__Extracted data__.
>>>>

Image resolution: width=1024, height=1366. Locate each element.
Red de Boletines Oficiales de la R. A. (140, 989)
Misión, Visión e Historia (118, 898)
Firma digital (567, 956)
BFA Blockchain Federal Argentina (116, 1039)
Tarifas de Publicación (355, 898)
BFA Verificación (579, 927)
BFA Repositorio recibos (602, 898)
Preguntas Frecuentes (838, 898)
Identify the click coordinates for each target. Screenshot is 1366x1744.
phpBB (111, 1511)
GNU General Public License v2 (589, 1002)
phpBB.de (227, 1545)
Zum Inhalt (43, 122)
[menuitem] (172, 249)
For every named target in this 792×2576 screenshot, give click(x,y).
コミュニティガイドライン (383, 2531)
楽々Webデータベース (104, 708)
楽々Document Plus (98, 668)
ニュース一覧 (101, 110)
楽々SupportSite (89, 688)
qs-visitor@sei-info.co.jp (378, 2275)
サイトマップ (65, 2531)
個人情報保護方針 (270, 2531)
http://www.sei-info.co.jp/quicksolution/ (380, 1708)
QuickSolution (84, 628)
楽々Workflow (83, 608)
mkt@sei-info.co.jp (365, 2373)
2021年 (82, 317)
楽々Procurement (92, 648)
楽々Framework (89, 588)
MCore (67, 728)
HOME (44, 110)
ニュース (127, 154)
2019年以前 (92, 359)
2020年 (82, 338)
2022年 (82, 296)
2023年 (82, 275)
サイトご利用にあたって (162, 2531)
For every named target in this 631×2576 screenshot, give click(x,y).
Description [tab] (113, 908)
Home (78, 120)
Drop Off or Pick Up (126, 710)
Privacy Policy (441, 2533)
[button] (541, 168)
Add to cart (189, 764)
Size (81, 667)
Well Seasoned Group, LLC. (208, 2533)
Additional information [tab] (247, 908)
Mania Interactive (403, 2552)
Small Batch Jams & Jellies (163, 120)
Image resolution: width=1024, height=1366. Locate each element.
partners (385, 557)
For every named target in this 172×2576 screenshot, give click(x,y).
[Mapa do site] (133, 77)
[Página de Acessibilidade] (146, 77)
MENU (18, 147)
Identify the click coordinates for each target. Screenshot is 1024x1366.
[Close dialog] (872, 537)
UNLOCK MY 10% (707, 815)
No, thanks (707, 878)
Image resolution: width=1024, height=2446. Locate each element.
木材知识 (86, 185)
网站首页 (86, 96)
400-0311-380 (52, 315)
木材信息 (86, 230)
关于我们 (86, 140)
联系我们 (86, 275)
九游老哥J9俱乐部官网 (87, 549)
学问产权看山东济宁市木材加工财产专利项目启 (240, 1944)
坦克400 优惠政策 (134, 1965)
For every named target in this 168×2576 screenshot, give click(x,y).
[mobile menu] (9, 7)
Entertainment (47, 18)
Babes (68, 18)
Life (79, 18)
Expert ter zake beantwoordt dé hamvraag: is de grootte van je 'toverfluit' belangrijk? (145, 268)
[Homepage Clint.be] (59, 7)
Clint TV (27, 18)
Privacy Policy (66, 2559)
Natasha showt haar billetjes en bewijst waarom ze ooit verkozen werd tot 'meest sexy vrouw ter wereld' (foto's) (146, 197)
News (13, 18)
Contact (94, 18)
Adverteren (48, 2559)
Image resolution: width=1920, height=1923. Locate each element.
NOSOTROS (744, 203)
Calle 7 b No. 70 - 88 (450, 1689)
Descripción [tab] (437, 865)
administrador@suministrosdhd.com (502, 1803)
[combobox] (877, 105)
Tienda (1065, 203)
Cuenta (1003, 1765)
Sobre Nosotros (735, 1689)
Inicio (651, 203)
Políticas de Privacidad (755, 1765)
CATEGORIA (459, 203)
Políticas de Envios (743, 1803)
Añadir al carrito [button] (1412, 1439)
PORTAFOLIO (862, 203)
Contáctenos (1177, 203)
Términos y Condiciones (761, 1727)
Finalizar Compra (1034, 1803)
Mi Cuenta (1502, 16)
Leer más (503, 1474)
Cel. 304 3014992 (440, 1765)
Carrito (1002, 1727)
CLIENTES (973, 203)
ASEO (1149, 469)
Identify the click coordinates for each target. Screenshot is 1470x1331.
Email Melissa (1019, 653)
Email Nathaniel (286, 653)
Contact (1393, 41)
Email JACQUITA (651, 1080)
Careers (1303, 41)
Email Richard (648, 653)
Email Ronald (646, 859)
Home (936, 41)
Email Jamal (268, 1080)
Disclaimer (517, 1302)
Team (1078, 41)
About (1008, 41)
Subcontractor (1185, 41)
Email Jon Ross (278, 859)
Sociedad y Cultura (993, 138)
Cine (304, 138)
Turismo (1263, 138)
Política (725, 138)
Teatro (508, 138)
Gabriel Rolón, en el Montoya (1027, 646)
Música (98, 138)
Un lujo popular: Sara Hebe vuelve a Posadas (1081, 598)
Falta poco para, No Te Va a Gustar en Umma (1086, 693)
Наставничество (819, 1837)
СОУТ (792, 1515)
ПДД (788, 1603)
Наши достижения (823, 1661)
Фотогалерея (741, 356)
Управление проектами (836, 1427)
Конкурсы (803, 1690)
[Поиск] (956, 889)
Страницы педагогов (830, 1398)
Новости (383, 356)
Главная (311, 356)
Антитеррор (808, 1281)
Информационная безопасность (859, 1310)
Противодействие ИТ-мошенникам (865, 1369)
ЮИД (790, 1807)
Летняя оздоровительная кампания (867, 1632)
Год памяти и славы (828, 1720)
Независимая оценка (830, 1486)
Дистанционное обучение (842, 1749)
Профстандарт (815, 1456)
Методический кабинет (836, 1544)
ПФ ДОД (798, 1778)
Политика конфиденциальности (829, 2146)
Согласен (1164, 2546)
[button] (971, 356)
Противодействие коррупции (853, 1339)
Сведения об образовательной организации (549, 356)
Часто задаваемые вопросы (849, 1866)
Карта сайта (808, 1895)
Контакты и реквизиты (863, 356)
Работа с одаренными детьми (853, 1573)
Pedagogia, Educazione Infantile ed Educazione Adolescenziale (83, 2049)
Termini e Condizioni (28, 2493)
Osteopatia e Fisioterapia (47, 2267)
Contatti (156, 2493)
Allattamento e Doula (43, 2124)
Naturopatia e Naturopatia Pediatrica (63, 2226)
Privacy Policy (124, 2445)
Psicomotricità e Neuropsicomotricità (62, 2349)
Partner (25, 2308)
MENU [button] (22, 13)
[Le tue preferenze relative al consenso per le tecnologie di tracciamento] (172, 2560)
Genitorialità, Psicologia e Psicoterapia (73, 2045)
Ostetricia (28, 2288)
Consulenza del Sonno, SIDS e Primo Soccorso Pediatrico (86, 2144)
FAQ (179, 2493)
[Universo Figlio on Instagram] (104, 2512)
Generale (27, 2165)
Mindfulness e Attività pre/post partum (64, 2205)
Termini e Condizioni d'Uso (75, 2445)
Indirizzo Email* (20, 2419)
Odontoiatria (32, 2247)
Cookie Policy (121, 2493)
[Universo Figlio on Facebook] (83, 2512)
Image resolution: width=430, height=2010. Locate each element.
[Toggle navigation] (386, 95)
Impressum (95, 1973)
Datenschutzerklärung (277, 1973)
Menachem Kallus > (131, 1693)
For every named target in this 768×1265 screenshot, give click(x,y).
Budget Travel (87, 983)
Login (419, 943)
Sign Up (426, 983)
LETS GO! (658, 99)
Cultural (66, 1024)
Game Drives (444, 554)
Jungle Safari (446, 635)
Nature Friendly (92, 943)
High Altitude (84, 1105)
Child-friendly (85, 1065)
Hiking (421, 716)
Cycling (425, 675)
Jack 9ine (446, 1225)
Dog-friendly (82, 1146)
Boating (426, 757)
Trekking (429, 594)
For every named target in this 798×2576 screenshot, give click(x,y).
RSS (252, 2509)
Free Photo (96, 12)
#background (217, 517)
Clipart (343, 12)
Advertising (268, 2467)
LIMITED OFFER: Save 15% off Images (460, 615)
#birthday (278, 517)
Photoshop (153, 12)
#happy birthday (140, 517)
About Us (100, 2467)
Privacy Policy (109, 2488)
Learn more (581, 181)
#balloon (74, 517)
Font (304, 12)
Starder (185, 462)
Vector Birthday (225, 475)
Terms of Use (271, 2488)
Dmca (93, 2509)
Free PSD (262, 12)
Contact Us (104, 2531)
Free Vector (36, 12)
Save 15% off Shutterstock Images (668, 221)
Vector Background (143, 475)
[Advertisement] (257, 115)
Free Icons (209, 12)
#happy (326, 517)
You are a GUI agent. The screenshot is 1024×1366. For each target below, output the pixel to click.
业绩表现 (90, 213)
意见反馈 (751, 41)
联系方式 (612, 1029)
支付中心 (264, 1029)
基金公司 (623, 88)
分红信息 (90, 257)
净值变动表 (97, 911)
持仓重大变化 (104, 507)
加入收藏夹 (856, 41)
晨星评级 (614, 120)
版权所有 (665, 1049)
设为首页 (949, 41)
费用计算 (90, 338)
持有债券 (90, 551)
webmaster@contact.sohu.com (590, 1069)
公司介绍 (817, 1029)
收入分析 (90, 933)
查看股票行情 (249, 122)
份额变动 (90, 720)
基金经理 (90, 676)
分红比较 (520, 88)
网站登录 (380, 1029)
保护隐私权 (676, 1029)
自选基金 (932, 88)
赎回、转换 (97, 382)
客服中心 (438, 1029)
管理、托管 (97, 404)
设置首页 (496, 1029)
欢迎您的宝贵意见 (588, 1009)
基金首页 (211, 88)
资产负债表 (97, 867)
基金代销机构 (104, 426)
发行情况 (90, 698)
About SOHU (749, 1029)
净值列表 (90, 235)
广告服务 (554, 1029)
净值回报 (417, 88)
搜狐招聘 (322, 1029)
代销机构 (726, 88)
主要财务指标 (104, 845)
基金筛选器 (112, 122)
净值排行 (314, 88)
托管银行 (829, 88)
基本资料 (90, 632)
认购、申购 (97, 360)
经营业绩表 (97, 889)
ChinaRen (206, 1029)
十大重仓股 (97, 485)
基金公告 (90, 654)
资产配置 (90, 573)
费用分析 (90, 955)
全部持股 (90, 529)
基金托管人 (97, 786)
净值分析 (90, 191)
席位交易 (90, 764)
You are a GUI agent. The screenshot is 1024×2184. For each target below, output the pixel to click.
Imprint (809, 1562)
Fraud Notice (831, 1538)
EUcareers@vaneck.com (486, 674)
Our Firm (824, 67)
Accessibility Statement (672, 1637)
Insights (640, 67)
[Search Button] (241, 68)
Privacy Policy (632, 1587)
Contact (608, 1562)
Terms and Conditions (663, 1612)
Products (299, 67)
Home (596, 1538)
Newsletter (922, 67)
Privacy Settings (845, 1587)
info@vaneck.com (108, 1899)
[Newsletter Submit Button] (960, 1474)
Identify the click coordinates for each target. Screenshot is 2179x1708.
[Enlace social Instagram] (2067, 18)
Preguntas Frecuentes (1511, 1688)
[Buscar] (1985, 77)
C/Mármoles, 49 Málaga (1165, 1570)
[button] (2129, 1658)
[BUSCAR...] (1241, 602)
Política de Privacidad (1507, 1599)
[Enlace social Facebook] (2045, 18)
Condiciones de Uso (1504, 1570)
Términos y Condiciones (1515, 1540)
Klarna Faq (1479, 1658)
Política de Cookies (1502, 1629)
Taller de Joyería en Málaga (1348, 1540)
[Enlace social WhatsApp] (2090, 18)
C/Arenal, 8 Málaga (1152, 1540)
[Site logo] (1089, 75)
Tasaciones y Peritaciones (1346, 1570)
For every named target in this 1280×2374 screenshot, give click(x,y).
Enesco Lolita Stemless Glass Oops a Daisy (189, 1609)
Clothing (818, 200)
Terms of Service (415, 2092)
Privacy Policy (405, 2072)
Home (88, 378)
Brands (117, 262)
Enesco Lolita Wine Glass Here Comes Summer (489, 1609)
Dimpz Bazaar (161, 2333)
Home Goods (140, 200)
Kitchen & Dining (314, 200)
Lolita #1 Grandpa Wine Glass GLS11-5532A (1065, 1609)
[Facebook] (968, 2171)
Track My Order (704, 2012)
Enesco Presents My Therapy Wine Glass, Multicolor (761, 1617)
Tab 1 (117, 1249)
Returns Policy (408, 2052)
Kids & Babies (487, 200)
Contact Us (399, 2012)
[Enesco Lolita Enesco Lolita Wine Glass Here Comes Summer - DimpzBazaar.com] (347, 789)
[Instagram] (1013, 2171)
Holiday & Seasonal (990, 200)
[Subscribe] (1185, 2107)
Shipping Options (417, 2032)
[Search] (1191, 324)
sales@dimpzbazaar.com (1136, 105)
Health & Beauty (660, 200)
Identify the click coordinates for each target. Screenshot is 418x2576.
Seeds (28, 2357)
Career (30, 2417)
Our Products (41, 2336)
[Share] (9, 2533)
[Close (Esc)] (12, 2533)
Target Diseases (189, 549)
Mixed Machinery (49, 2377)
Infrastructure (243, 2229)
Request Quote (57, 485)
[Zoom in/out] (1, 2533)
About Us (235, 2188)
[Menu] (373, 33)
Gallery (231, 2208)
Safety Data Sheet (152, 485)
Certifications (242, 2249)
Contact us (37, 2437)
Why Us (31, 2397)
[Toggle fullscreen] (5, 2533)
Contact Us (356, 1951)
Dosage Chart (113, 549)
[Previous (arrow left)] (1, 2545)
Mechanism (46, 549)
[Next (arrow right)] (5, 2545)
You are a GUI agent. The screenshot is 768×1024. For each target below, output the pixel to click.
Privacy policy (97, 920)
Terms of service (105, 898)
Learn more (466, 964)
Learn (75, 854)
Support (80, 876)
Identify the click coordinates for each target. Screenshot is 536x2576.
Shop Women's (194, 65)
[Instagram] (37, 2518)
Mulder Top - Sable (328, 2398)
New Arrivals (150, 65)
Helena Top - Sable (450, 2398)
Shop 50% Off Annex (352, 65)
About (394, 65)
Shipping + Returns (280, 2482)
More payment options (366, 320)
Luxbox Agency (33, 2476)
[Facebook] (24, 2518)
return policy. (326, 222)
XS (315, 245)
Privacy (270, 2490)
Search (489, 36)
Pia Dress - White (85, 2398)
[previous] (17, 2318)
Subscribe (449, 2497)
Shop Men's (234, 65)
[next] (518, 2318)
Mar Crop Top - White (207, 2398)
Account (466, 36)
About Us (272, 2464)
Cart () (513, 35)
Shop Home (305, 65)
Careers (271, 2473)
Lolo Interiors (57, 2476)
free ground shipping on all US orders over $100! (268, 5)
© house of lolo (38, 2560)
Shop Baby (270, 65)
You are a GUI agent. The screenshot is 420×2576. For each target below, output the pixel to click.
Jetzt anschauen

<<<<

__Action item__.
Count, in the records above, the lines that include "Here", and give the number with nothing added.

__Exercise output__.
2